Behind this guy on the bridge:

It's hard to see, because I am terrible at taking pictures, but he was an older gentleman and he wore older gentleman black sneakers. He had his trousers (because he wears trousers, not pants) tucked into his white socks and he had a crate on the back of his bike, in which was his canteen. He traveled at an older gentleman pace and did not alert pedestrians to his presence prior to passing them too closely. At one point, I tried to ding my bell so as to keep him in my foreward ding envelope, but this coincided too closely with his passing a woman and she jumped all like "WHAA?" and then I just felt dumb. He stopped mid-bridge suddenly, maybe to take a picture, maybe to cough. 
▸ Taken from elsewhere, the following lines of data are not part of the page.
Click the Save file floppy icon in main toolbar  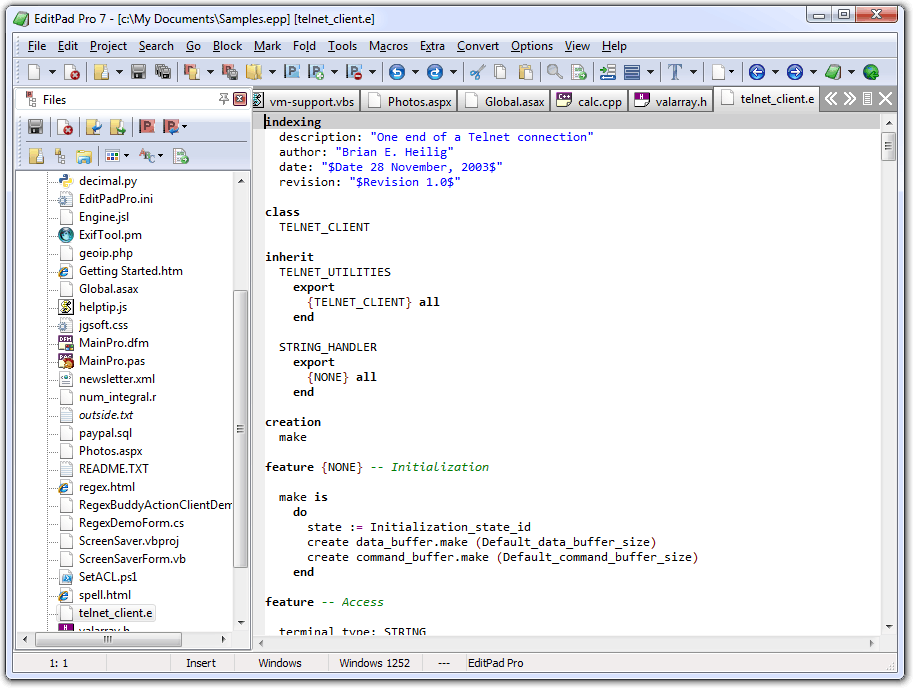click(x=139, y=72)
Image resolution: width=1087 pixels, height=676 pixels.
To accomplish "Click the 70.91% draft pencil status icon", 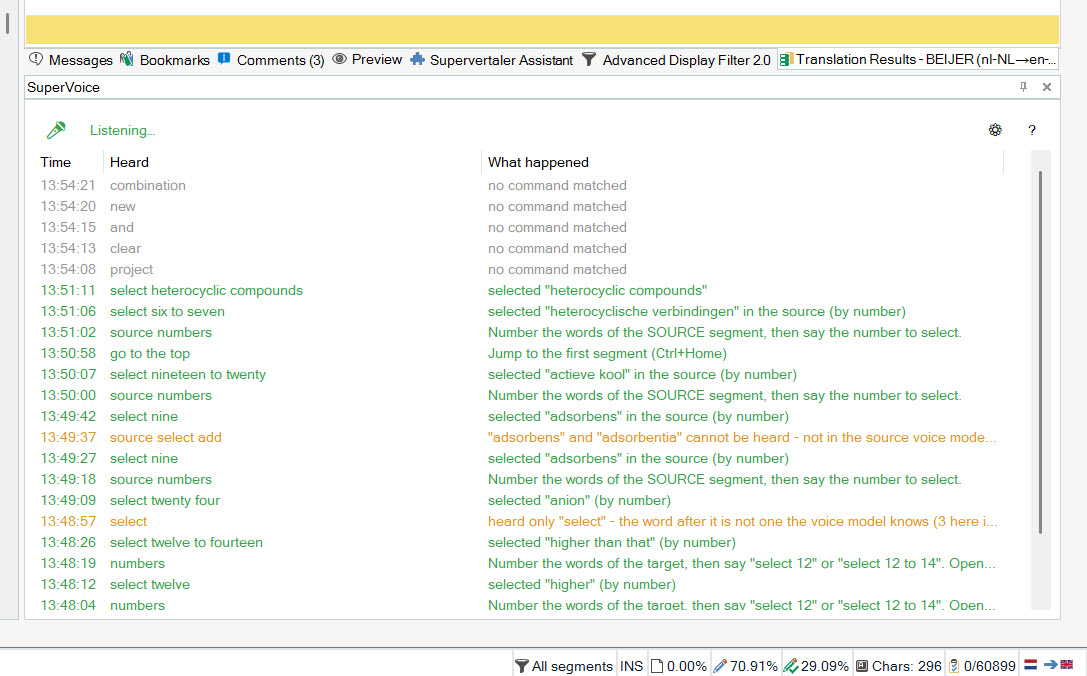I will [745, 666].
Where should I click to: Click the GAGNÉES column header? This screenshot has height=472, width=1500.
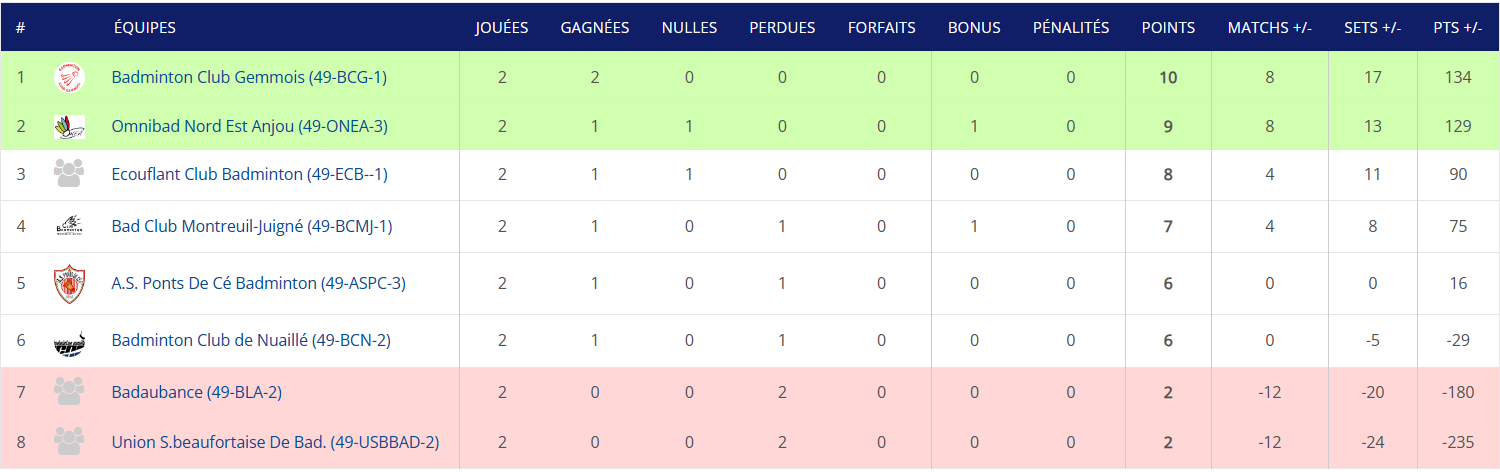[x=595, y=28]
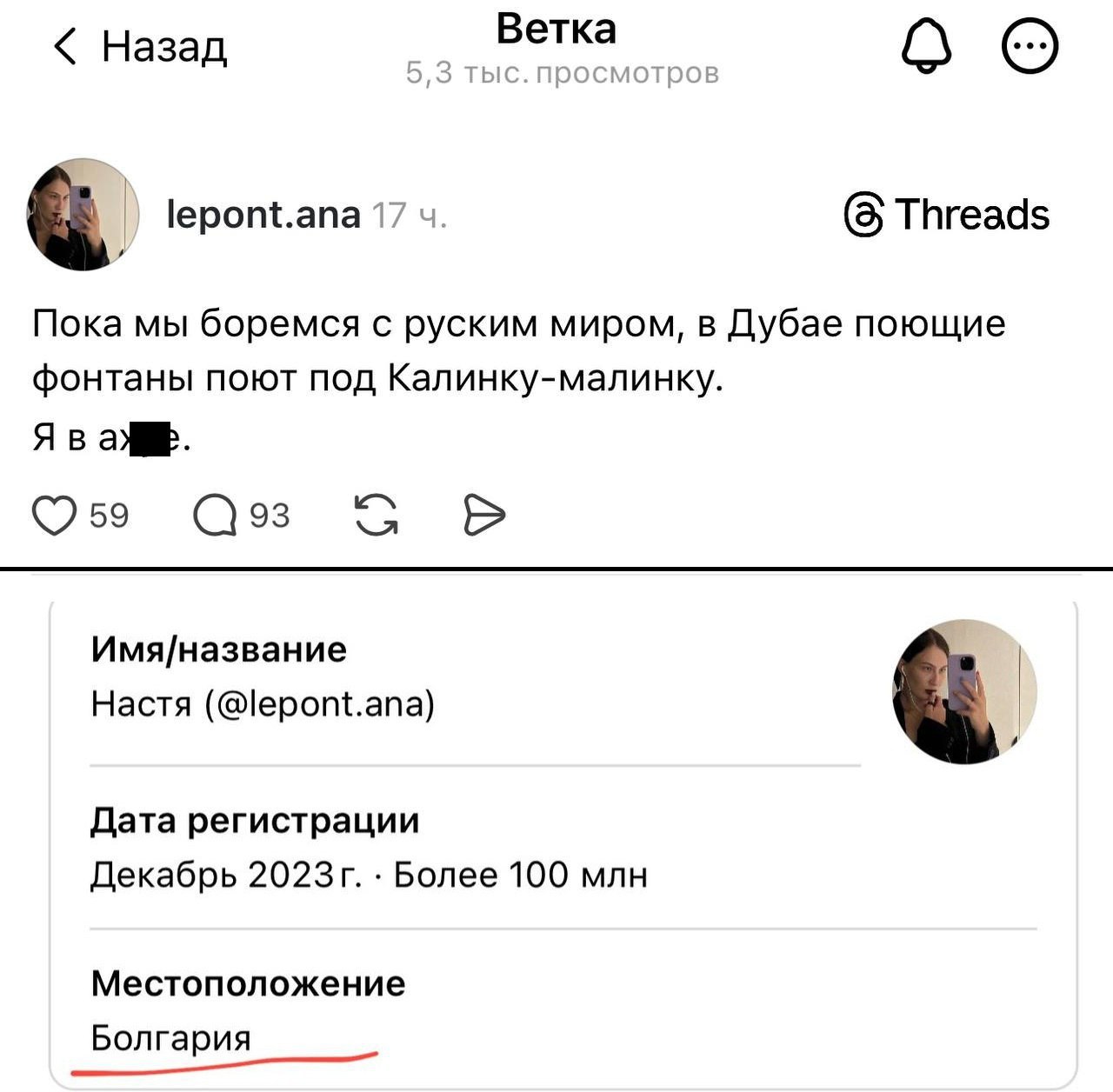Click the Threads logo on the post
The width and height of the screenshot is (1113, 1092).
pos(948,215)
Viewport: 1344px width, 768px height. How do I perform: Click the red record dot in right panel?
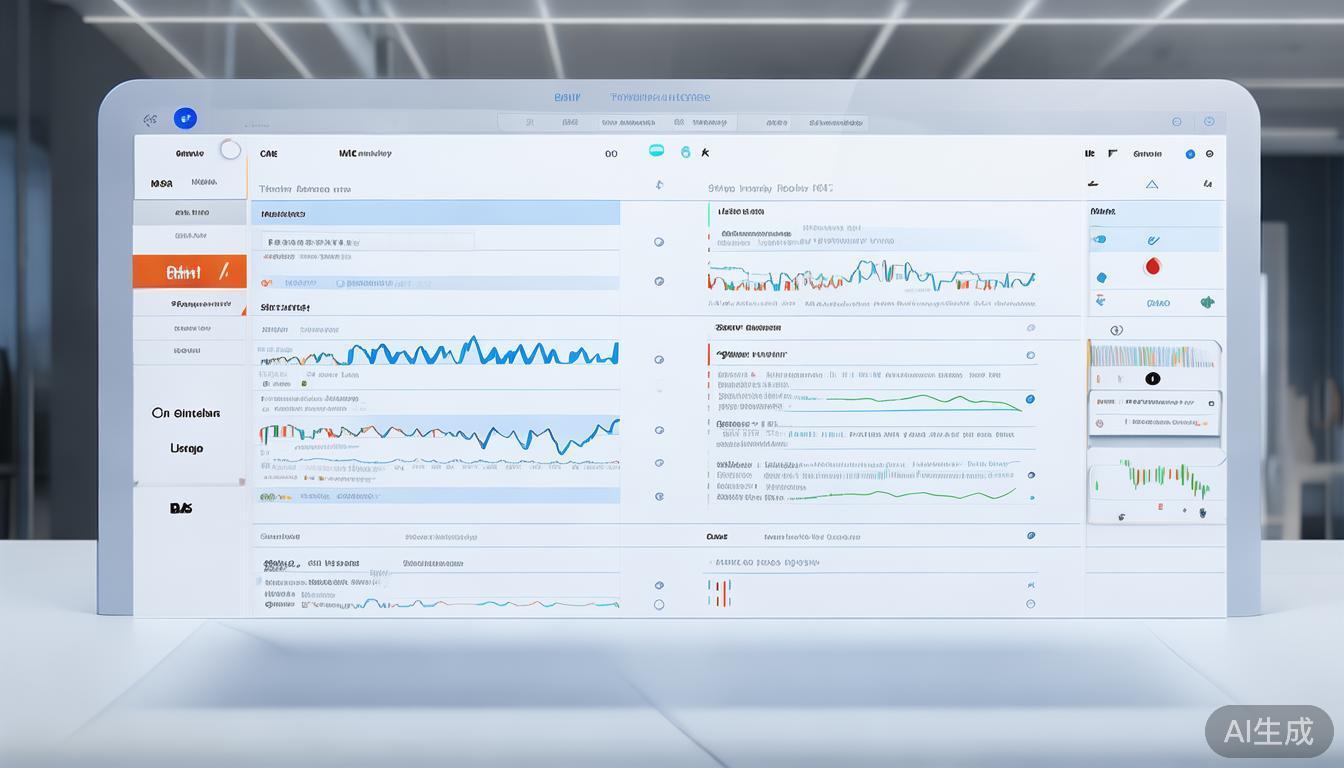click(x=1152, y=266)
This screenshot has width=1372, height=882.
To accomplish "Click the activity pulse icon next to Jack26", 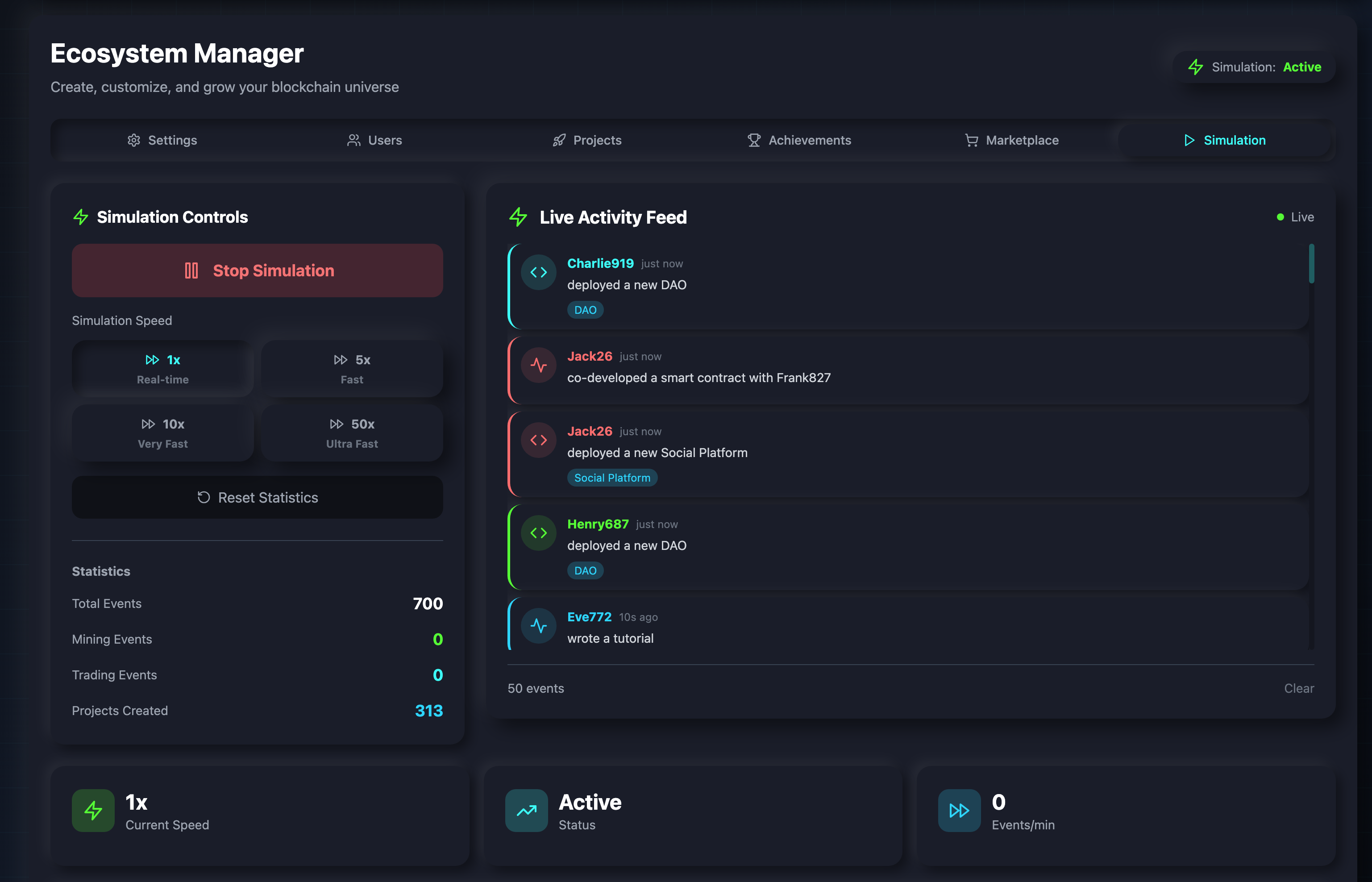I will click(x=538, y=366).
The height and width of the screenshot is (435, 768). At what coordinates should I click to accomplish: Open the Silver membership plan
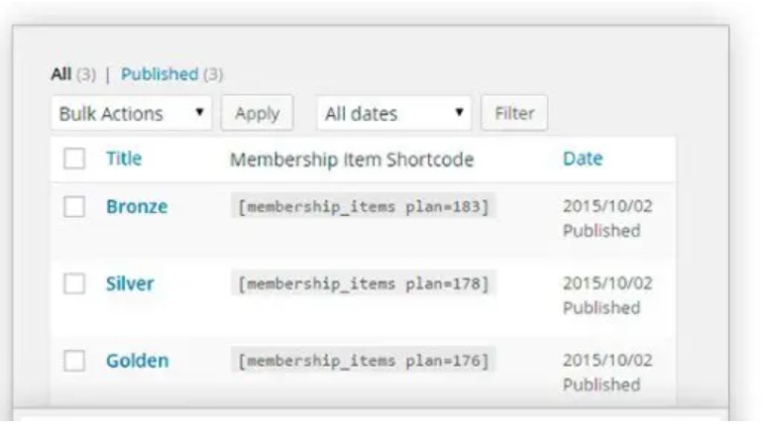pos(130,284)
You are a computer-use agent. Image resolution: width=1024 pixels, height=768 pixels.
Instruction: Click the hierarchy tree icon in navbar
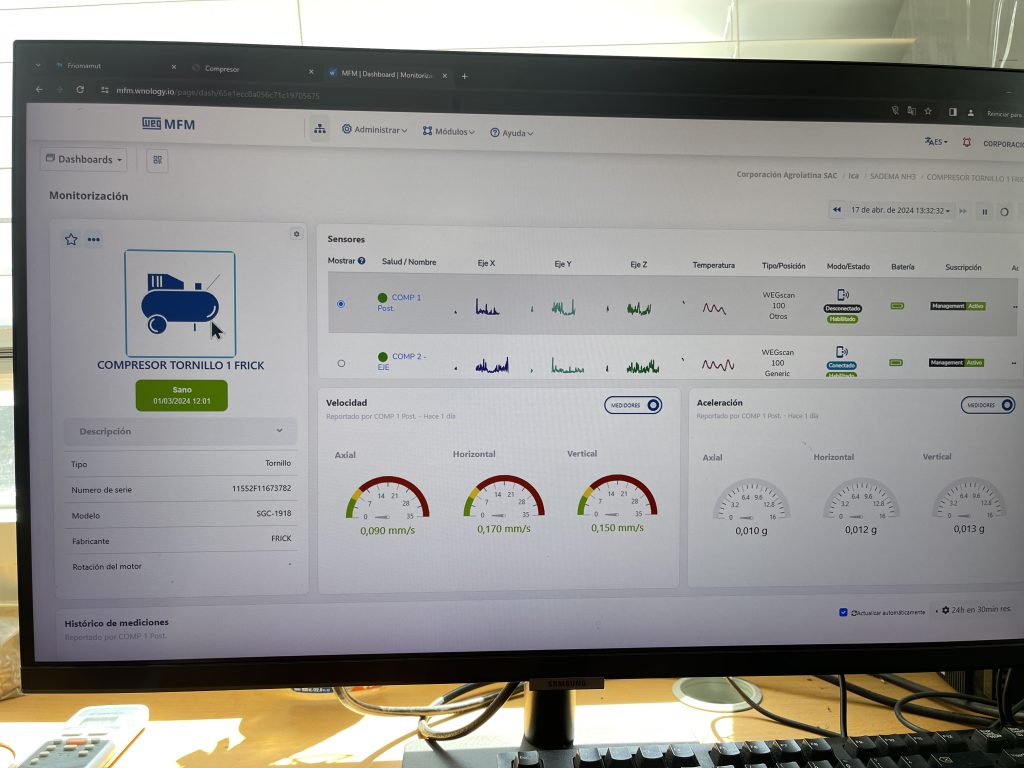[x=319, y=129]
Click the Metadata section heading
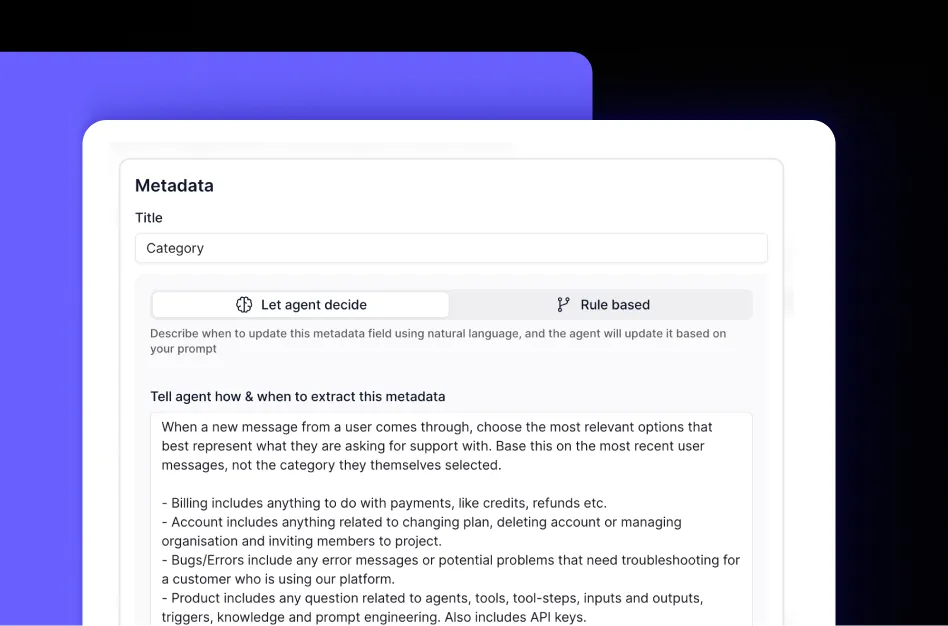 pos(174,186)
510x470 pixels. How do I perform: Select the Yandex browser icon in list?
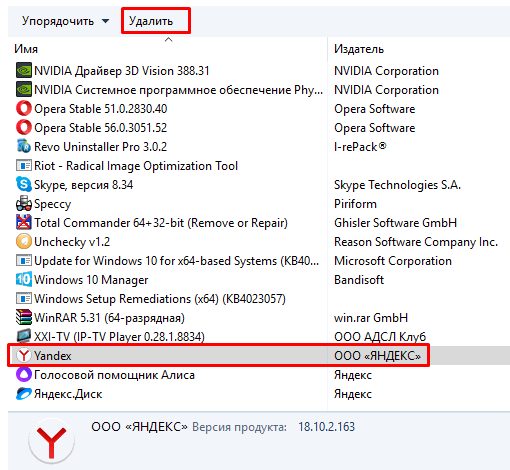pyautogui.click(x=24, y=355)
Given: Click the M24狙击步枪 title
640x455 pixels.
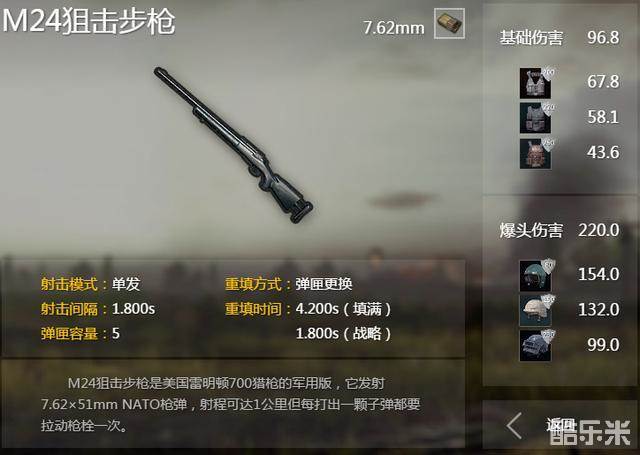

I like the pedestrian countdowns on walk signs because it makes every green light seem like a space shuttle launch. 
New turn restrictions at Oak and Wilson. 

This might or not might apply to bicyclists, but I didn't want to chance it on account of the police car right in front of me. Didn't want to tempt fate. It got me thinking about vehicular cycling and my newly minted bizarro world bicycular driving. Motorists almost always complain about cyclists breaking the law (running stop signs being the most common), so I figure why not give drivers the opportunity to adopt bicycular driving. You can Idaho Stop, but you only get a sliver of the roadway and you can never go more than 15 miles per hour.  Also, you have to read every week a new, but strangely repetitive, article in the newspaper about how your preferred mode of transportation ruins the lives of everyone else. Anyone drivers want in?